_Task to carry out_
The entries below are to be restated exactly, and their images are to be omitted.

(Stored items from a collection)
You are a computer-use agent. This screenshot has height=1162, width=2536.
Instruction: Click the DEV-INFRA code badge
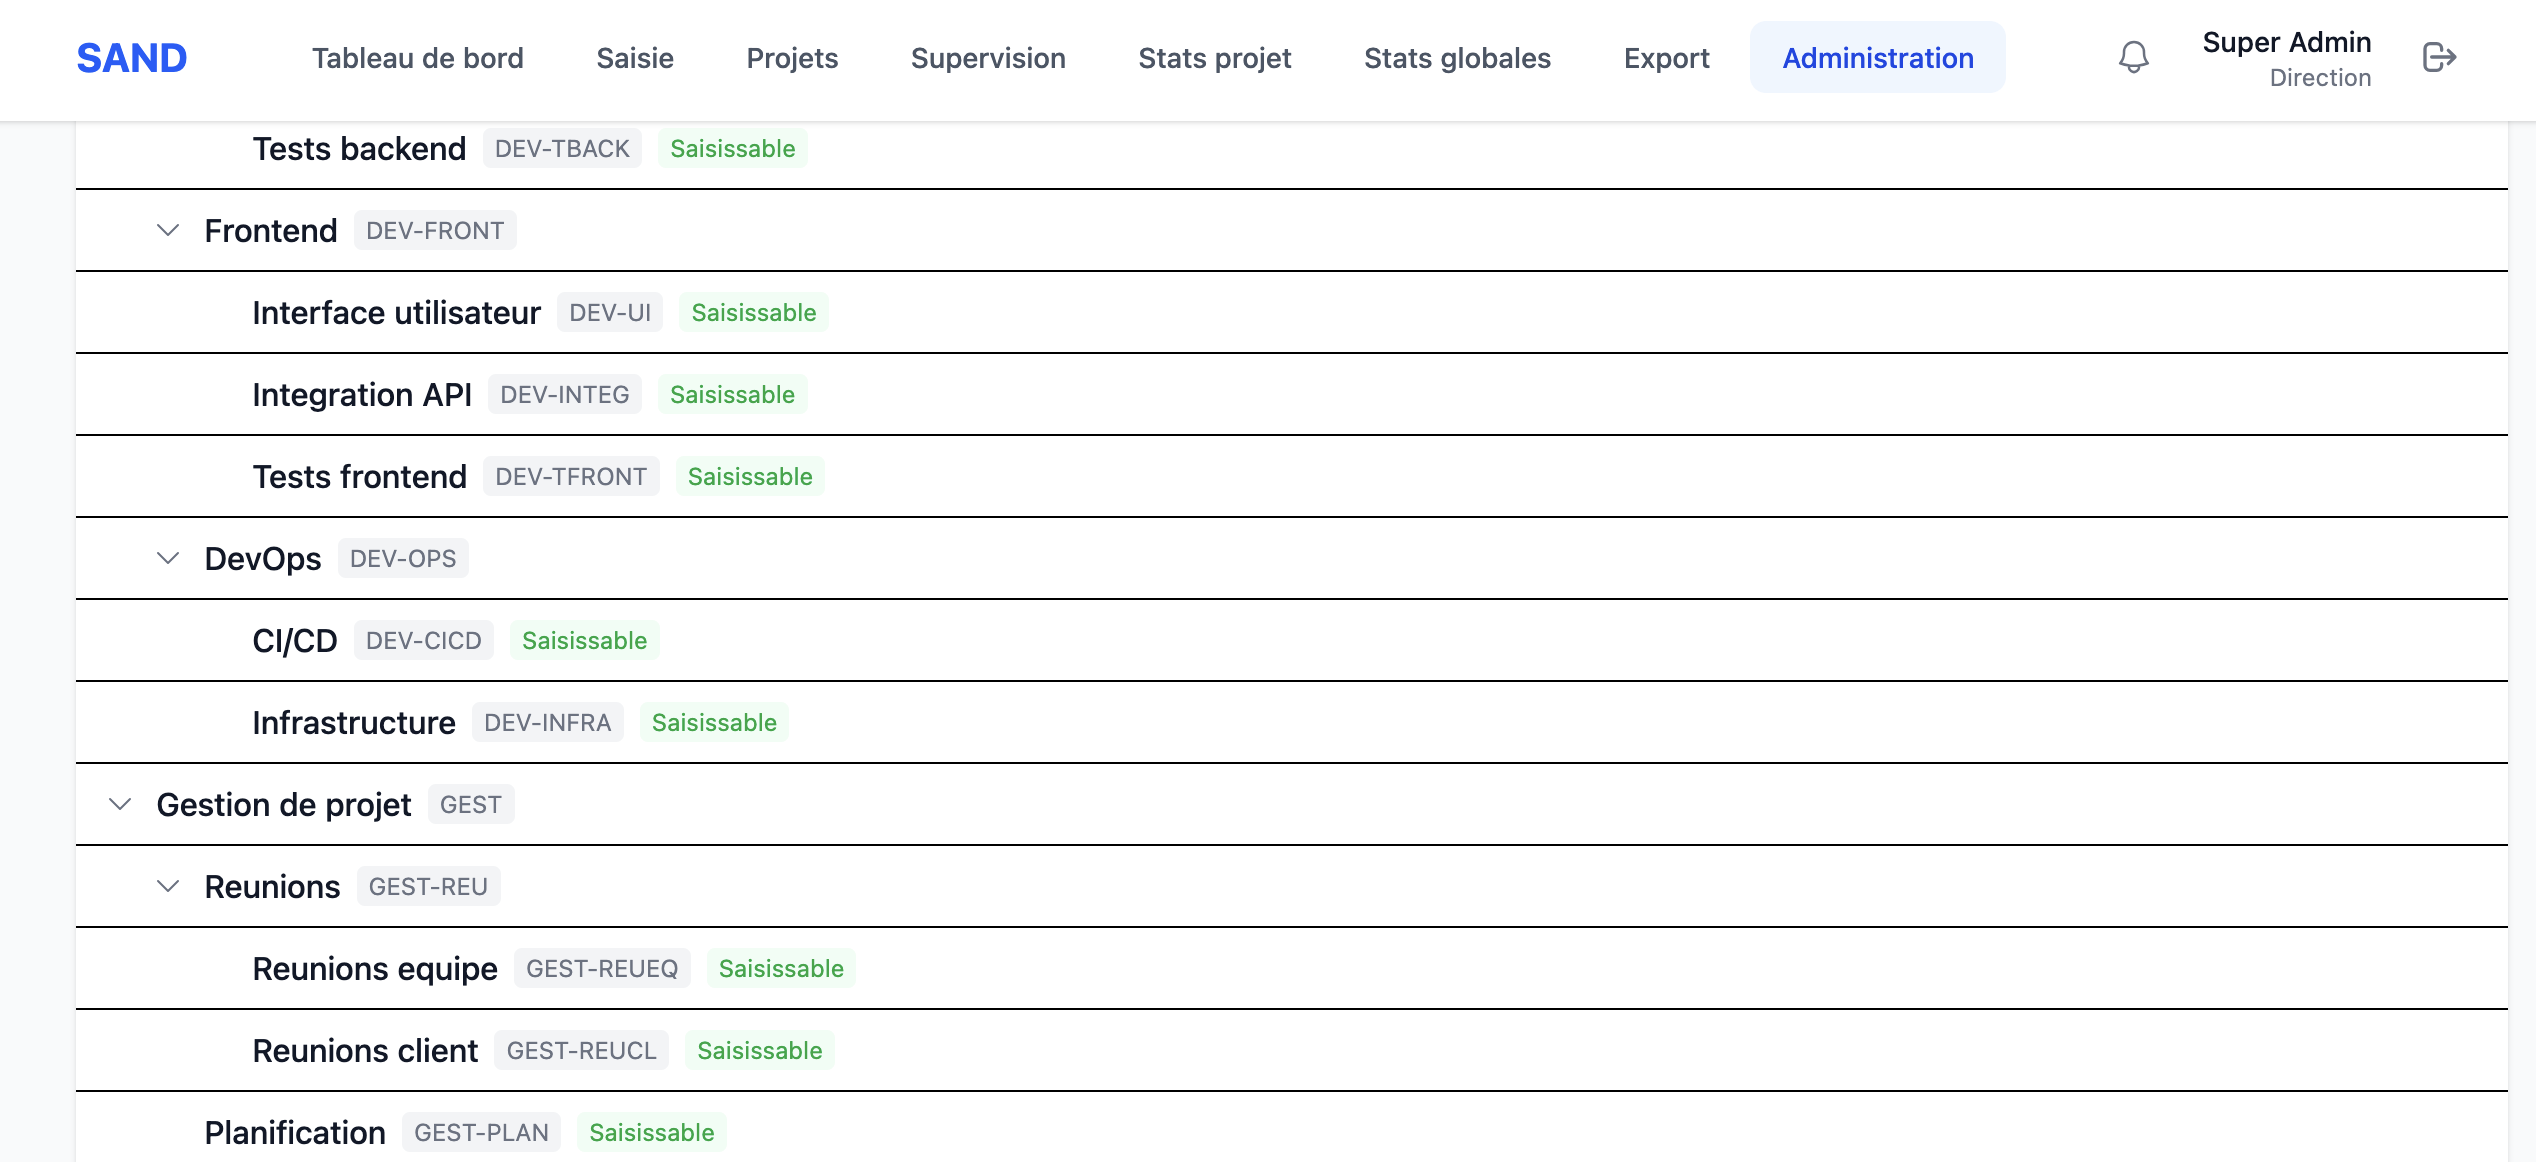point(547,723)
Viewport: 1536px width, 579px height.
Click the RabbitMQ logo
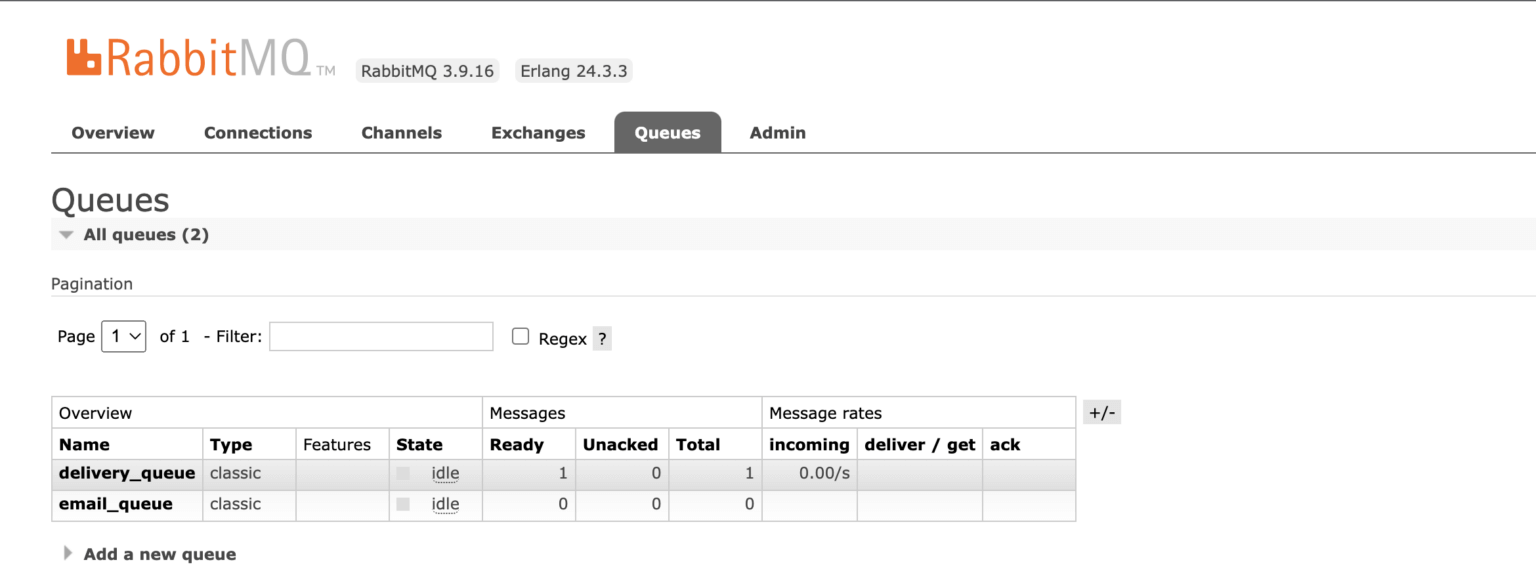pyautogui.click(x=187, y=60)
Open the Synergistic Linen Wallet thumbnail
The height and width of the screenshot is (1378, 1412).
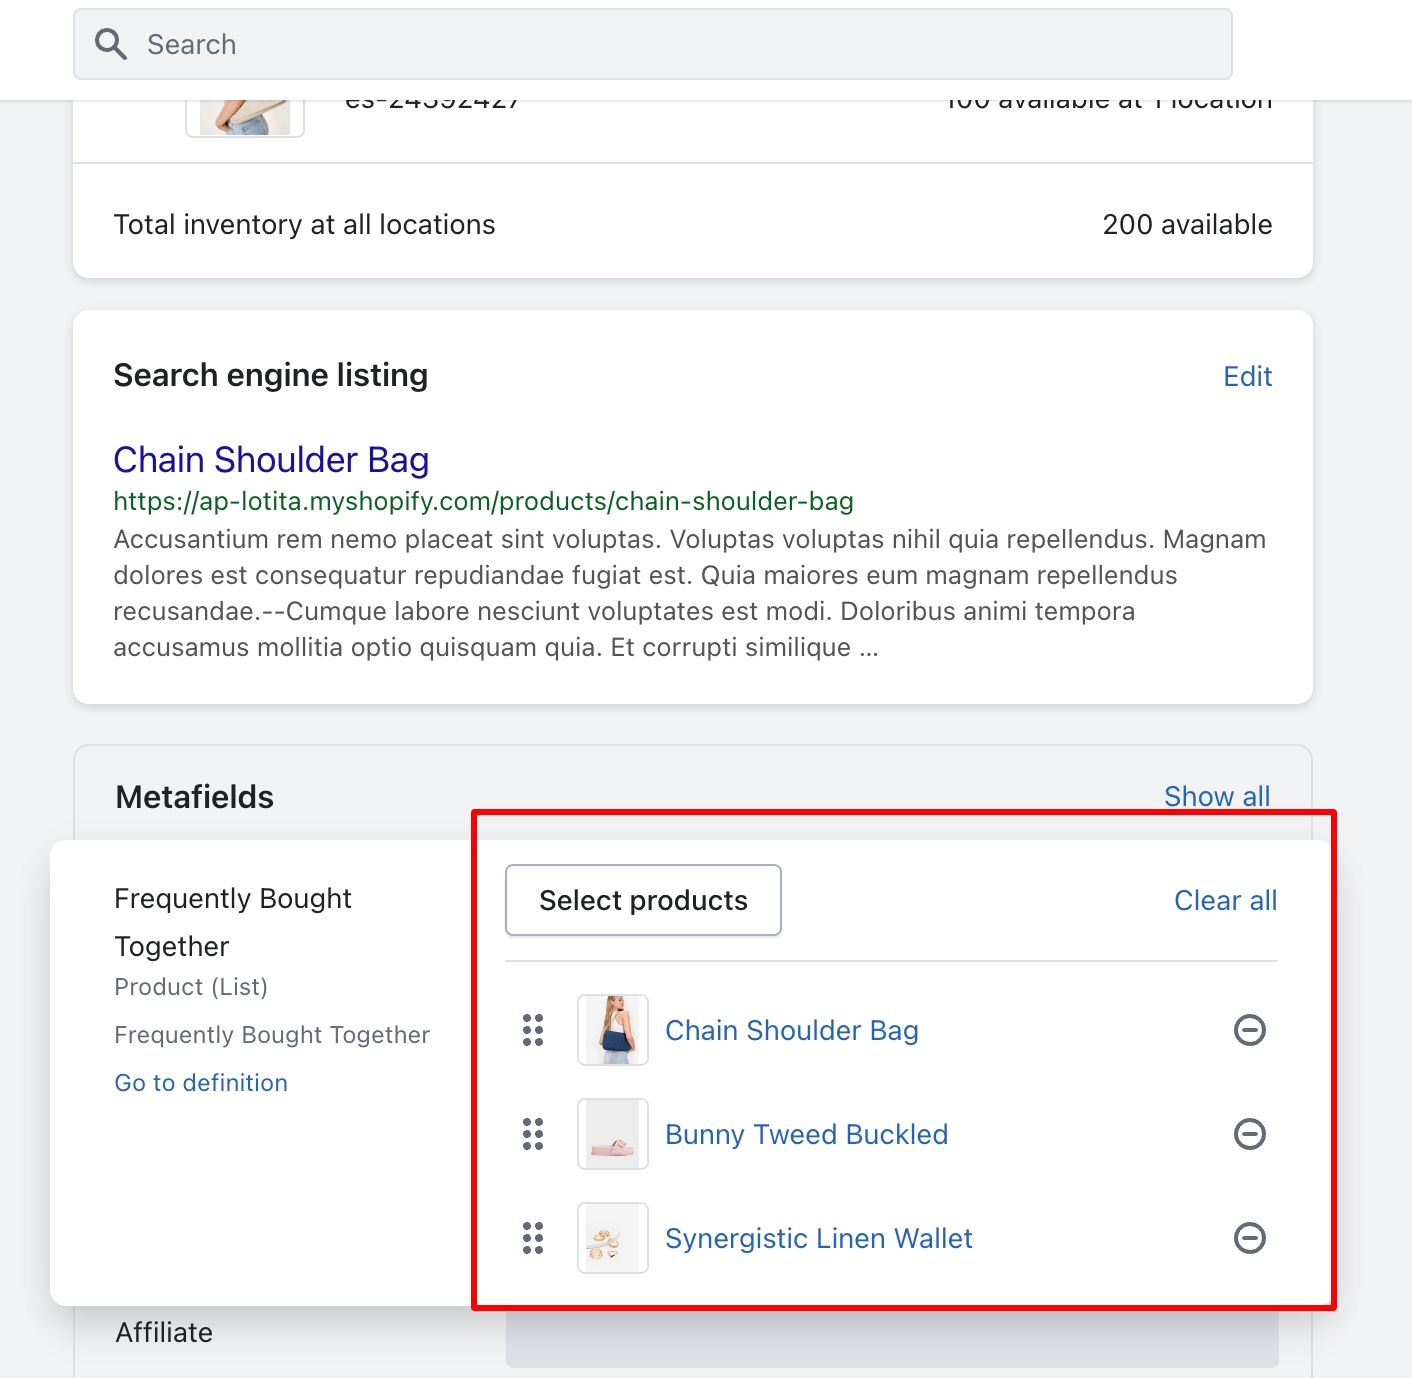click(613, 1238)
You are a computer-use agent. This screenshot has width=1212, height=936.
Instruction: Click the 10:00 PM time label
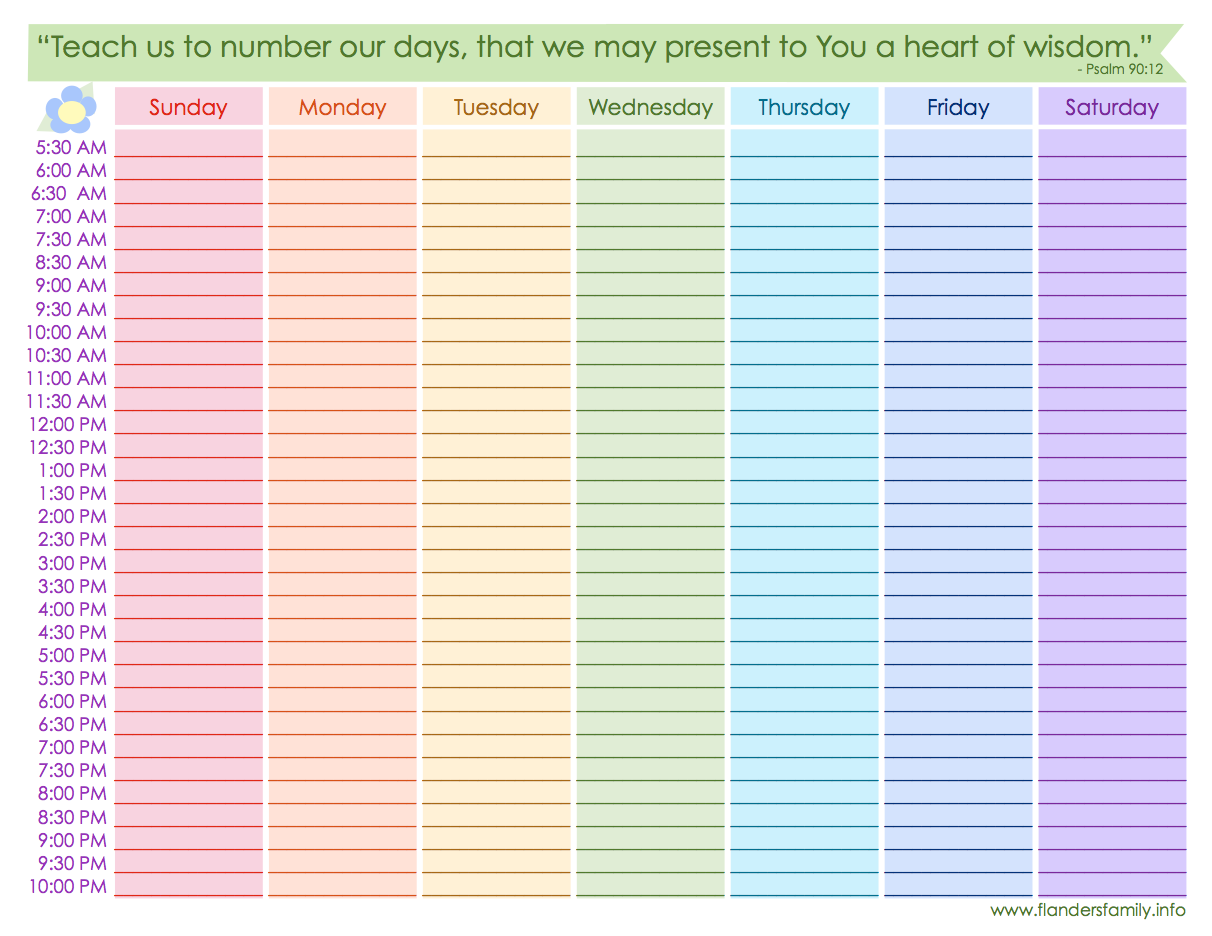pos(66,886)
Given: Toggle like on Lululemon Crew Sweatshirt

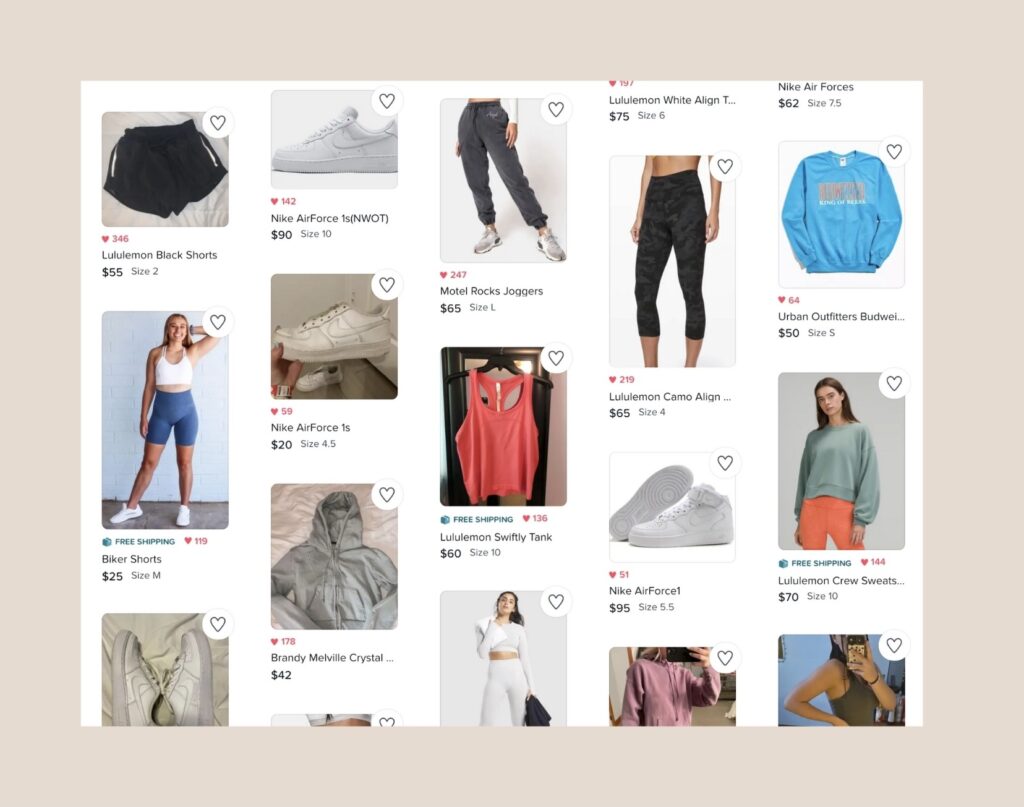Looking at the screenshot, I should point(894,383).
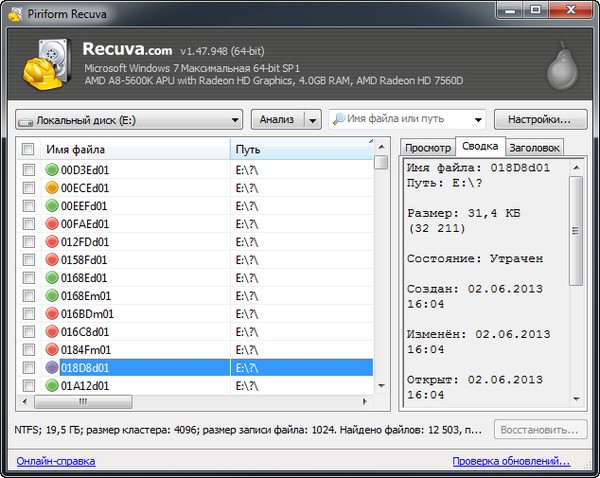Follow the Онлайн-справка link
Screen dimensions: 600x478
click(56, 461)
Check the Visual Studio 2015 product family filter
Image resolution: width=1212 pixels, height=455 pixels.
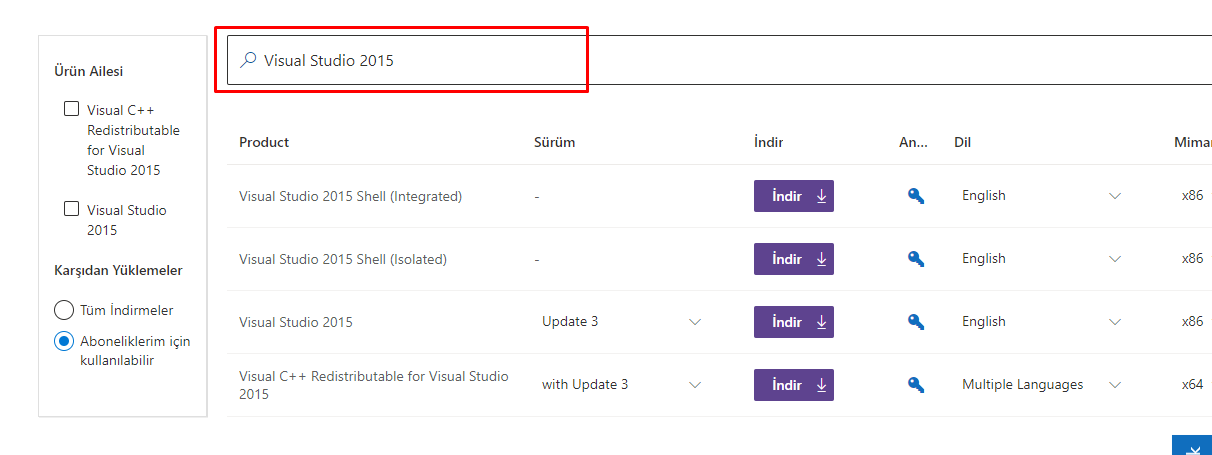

_Written answer_
You are a computer-use agent. This screenshot has height=1162, width=2536.
Instruction: Click the DEV-INFRA code badge
point(547,723)
Viewport: 1536px width, 579px height.
Click the RabbitMQ logo
pyautogui.click(x=187, y=60)
Open the Synergistic Linen Wallet thumbnail
The height and width of the screenshot is (1378, 1412).
click(613, 1238)
You are a computer-use agent. This screenshot has width=1212, height=936.
Instruction: Click the 10:00 PM time label
pos(66,886)
Given: Toggle like on Lululemon Crew Sweatshirt

Looking at the screenshot, I should point(894,383).
Follow the Онлайн-справка link
Screen dimensions: 600x478
click(56, 461)
Check the Visual Studio 2015 product family filter
Image resolution: width=1212 pixels, height=455 pixels.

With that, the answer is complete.